Diagnóstico tardio atinge quase 90% dos casos de câncer de pulmão no SUS
Estudo aponta que a maioria dos pacientes no sistema público recebe o diagnóstico em estágios avançados, o que reduz drasticamente as chances de cura.
Pontos principais
- Dados do Data Câncer 360º indicam que 89,6% dos casos no SUS em 2023 foram detectados nos estágios 3 ou 4.
- O tabagismo permanece como o principal fator de risco, estando associado a cerca de 85% dos diagnósticos da doença.
- Especialistas defendem a criação de um programa nacional de rastreamento com tomografias anuais para grupos de risco.
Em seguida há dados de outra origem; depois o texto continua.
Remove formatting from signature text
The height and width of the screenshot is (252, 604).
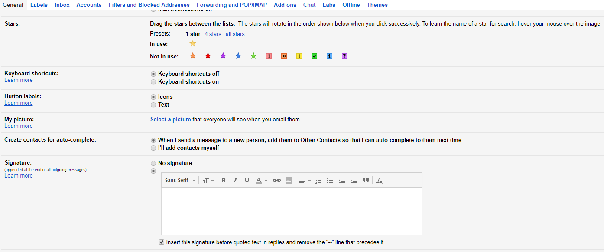[x=379, y=180]

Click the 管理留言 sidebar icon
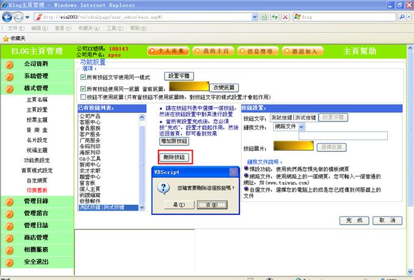click(10, 213)
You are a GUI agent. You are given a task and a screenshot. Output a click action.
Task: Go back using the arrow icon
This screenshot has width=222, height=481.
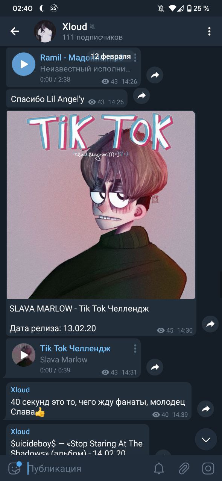15,32
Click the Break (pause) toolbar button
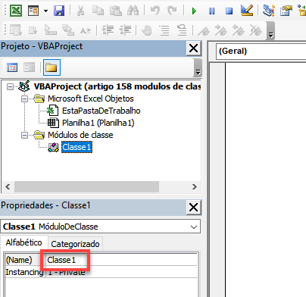This screenshot has height=297, width=306. 211,11
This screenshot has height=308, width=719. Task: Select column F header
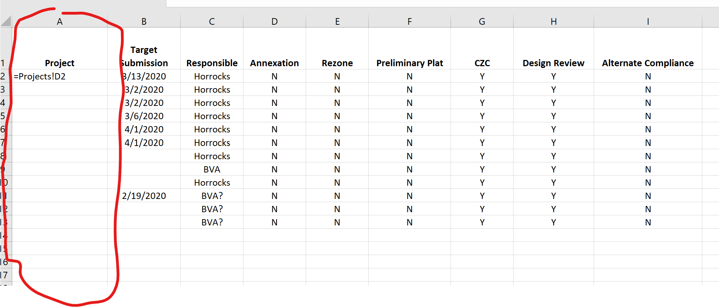point(409,21)
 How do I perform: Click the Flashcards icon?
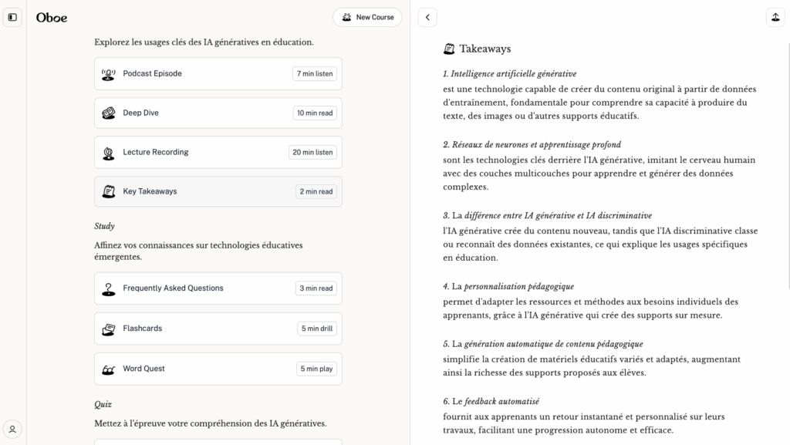tap(109, 329)
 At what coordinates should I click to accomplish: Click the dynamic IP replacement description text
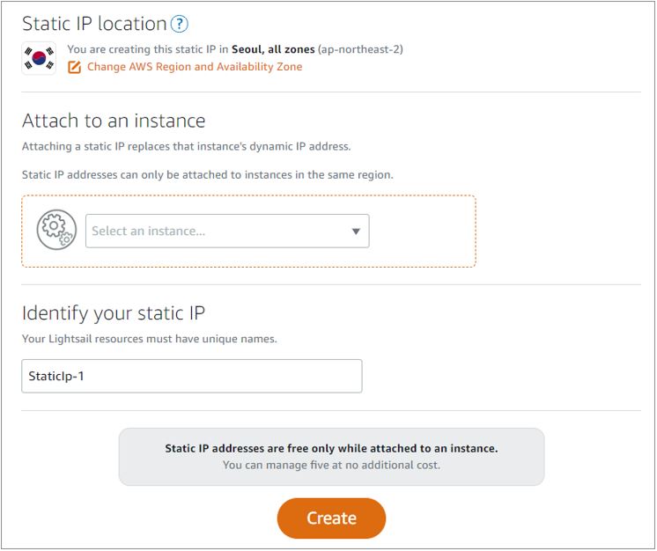(x=186, y=146)
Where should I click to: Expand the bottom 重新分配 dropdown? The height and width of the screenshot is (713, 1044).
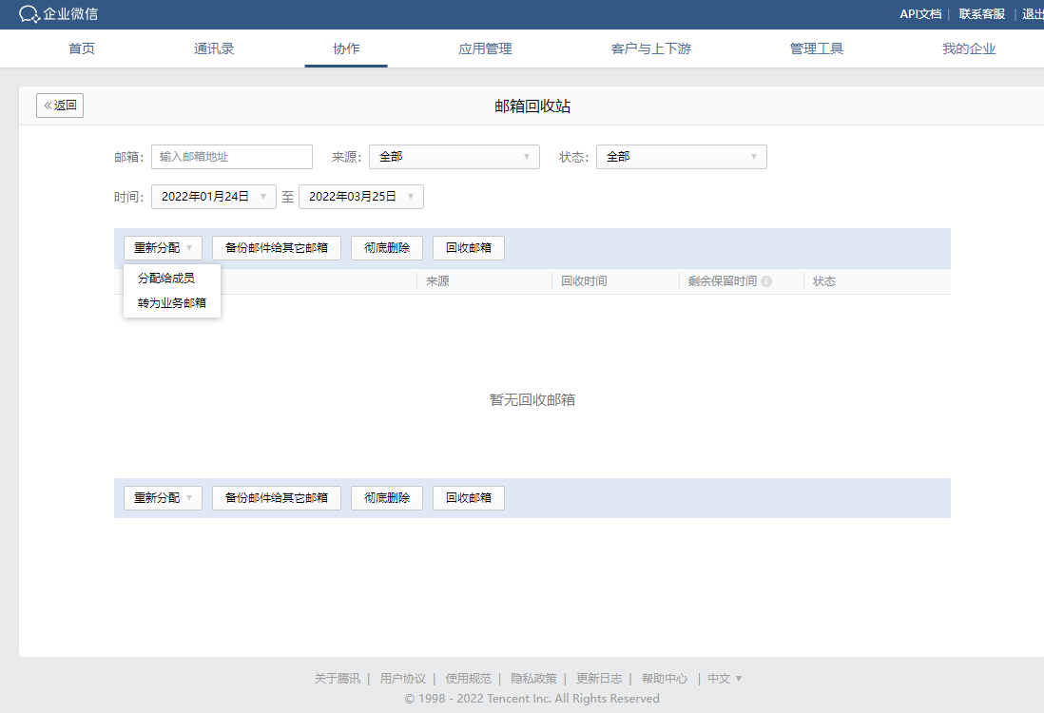[x=163, y=498]
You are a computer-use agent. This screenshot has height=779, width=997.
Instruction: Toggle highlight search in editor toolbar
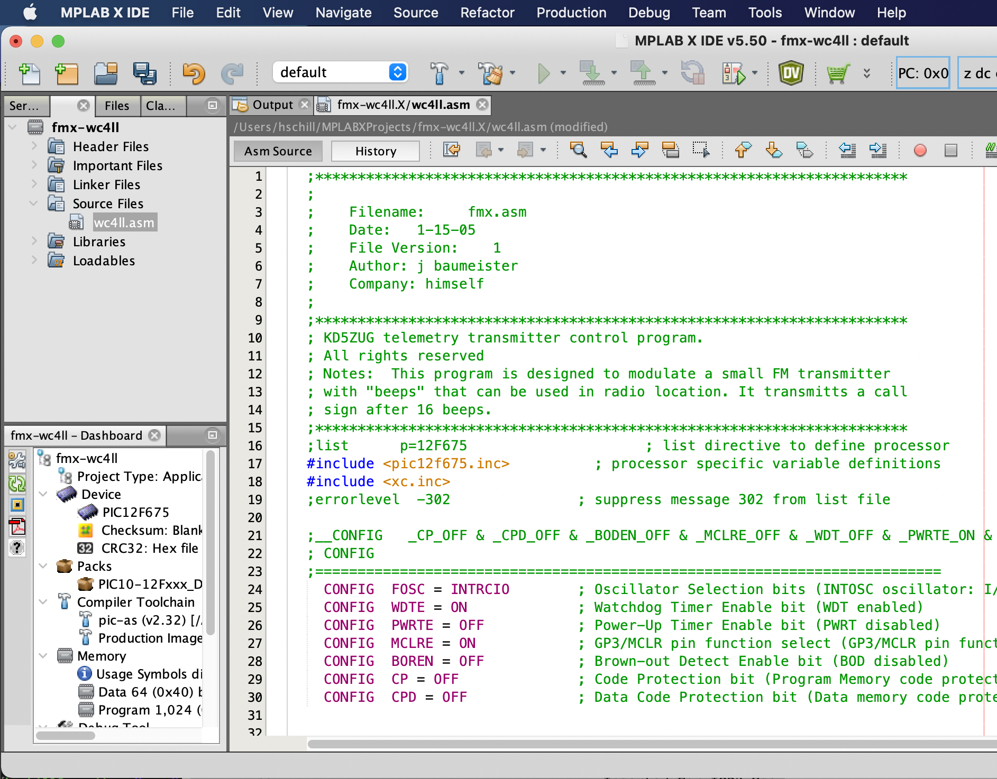670,151
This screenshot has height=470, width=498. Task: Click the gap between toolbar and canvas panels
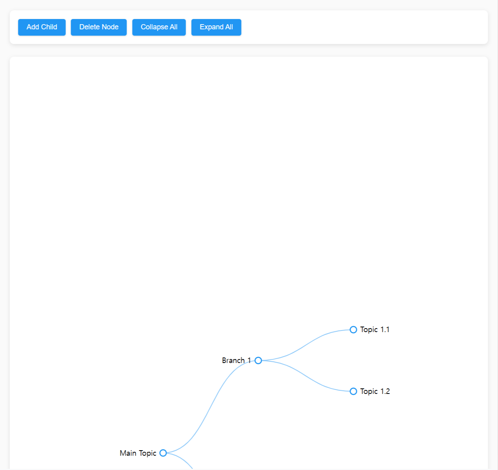(x=249, y=50)
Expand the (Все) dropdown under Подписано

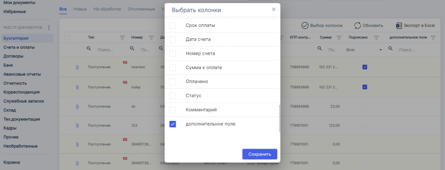coord(380,50)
- O Inca projeta a incidência de mais de 35 mil novos casos anuais no Brasil para o triênio 2026-2028.
Um levantamento realizado pelo Instituto Lado a Lado pela Vida revela um cenário crítico no tratamento do câncer de pulmão no Brasil. Segundo o estudo Data Câncer 360º, quase 90% dos pacientes atendidos pelo SUS em 2023 receberam o diagnóstico em estágios avançados da doença, o que limita severamente as possibilidades de cura. O oncologista Igor Morbeck destaca que a ausência de um programa nacional de rastreamento precoce é o principal gargalo para reverter esse quadro, impedindo a intervenção em fases iniciais onde o tratamento seria mais eficaz. Diante da previsão de mais de 35 mil novos casos anuais para o próximo triênio, especialistas reforçam a necessidade de implementar tomografias de rotina para grupos de risco e intensificar ações de conscientização sobre o tabagismo, responsável por 85% das ocorrências.